Where did all the crowds that thronged Dhaka come from at a short notice as revolutionary fervour swept Bangladesh and ousted its elected prime minister? Where did the mob that vandalised Kolkata's R G Kar Hospital after the horrible rape and murder of a woman doctor emerge from? Indeed, how did protests erupt across India in support of the rape victim and against a similar incident in Maharashtra?
We have witnessed many protests in India and elsewhere. But in recent years, it can be said that social media plays an important role in the eruption and scaling of mass protests with a speed that can be stupefying for administrators. In the old normal, crowds gathered at a slower pace, often from nearby areas. In the new normal scheme of things, the so-called armchair warriors can turn active street protesters when and where required.
This monsoon, the subcontinent has seen both crowd bursts and cloudbursts. I would like to think of the latter as a metaphor for the former. Scientifically speaking, cloudbursts occur after warm air currents impede the normal flow of raindrops, leading to an accumulation of water. In a political sense, pent-up anger or simmering protests are like warm currents that reach a flashpoint when patient, peaceful people are ready to storm the streets - as we witnessed in Dhaka, Kolkata and Thane.
I would include in this category the recent riots in the UK, where far-right mobs ran amok, attacking immigrants or non-whites following a baseless rumour that the perpetrator of a knife attack that killed three young girls was a Muslim immigrant. Like water held back by warm air, pent-up feelings fanned by propaganda and fears can cause crowd bursts.
Cloud experts say climate change and greenhouse gas emissions have altered nature. Similarly, the internet and messenger apps have changed the nature of crowd behaviour.
The 2011 riots in London were linked to incendiary BlackBerry Messenger texts that escaped the attention of authorities. As the media observed, that eruption was a far cry from the Tottenham riots in 1985, when a megaphone-wielding man incited a smaller crowd. Technology has made many things go easily viral, and easily scalable.
Protests can and do resemble flash mobs that used to be in fashion over a decade ago. It’s a group of people that assembles quickly in a public place like a railway station to stage acts of entertainment, satire or artistic expression. The term is not officially used for protests. But the underlying technology is much the same. The internet enables quick assembly of people, whether as protest groups or artiste troupes.
Crowd computing now needs some sophisticated cloud computing. One does not mix metaphors to say that cloud-based software can help law enforcers if only they dig deeper to find patterns before they descend like furious crowdbursts. WhatsApp and other encrypted messengers like Telegram can spread rumours, useful information, hate calls and solidarity messages alike. Authorities must go that extra mile to keep track of social trouble spots.
Both good and bad crowds can emerge out of nowhere.
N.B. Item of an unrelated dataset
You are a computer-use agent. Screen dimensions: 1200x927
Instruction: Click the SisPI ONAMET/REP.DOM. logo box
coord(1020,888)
Social media played a big role in the Arab Spring in Egypt and North Africa between 2010 and 2012. One research paper described the Janatha Aragalaya (People's Struggle) in Sri Lanka in 2022 as an "informed revolution" in which the public was educated about important political and legal facts. After the severe earthquake at Bhuj in 2001, Gujaratis from across the planet raised relief material using early Internet sites.
I recall an afternoon in Hyderabad two decades ago, when the founder of an IT company explained to me how his company had helped the UK's Scotland Yard to identify probable crime spots by processing geographical information system data from potential areas of trouble. Data science and cloud computing can make it easier.
Police across the world can and do use digital heatmaps and mathematical models to tackle riots and mob violence, but this needs to be stepped up and become more refined. The recent street protests show there is a long way to go—not to speak of the direction in which things must go.
Writing after the recent Bangladesh protests, a Colombo-based correspondent looked back at the ouster of Sri Lankan President Gotabaya Rajapaksa. She said a lot of hard work was necessary for journalists to get a clear picture as the protests had "no coherent narrative or clear author". So she underlined the importance of "listening" at multiple levels to find clarity. That applies just as much to law enforcers.
What is increasingly apparent is that the combination of social media, rumours, encrypted messengers, propaganda and police high-handedness can combine to form cloudburst-like situations that only need a trigger event to cause a flood of people on the streets. Authorities need to reverse-swing the traditional definition of crowd control, where a teargas shell or police firing could disperse relatively smaller crowds.
Listening to the voices of fears and injustice can provide democratic intelligence that was seemingly lacking in Bangladesh, Sri Lanka, Britain and West Bengal. Having an ear to the ground has a whole new meaning when people can assemble like nimbus clouds and rain on imperious rulers. You can't sleep in peace with authoritarian fantasies when the technology is democratic.